A tampa das autárquicas

Há uma tampa de esgotos no meio de uma rua próxima, e por onde passo todos os dias, que resume o estado do concelho. Está partida em seis, mas continua no lugar, resignada, a aguentar o peso de quem passa. Passam carros, passam carrinhas de campanha, passam promessas de requalificação urbana e “mobilidade sustentável”, e ninguém repara que o chão onde assentam os slogans já não é inteiro.
A cada passagem, a tampa estremece. As fissuras desenham uma estrela imperfeita, feita de ferro gasto e de indiferença acumulada. Ninguém sabe há quanto tempo está assim — talvez desde as últimas eleições, talvez desde sempre. Mas ali continua, disfarçada entre o paralelo, como se o tempo também tivesse desistido de a consertar.
Para quem anda de mota, é uma cilada. A roda da frente, se ali cai, pode dar direito a crónica póstuma.
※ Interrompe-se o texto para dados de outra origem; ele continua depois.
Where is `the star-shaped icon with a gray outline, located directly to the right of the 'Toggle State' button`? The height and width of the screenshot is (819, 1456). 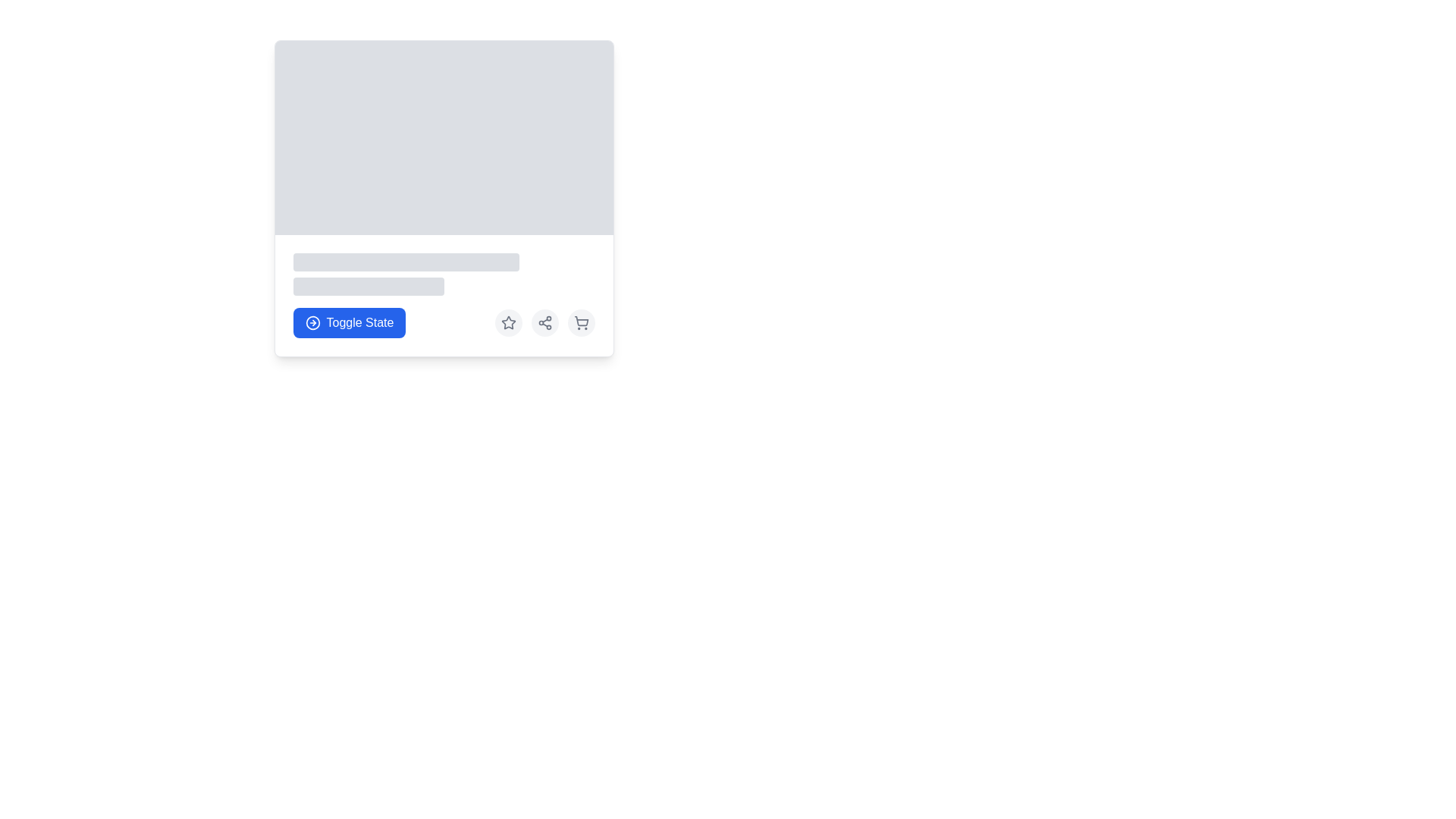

E no entanto, nenhum cartaz menciona o perigo. Os candidatos circulam em cortejo, com colunas aos berros e sorrisos de catálogo, a prometerem “mais segurança nas vias municipais”. Enquanto isso, a tampa parte-se um pouco mais a cada aceleração política.
A Vision passa devagar, como quem evita não só o buraco mas também a hipocrisia. O ferro range, o piso treme, e a cidade continua — partida, mas funcional, como se a rotina fosse o cimento que segura tudo.
Quando as eleições terminarem, alguém há de prometer de novo o que já prometeu. Mas a tampa, essa, continuará ali: metáfora de ferro fundido, rachada em seis, sustentando a ilusão de que o chão ainda é seguro.
E eu, no retrovisor, verei os carros da campanha afastarem-se — confiantes, inteiros, sobre a tampa que ficou para trás.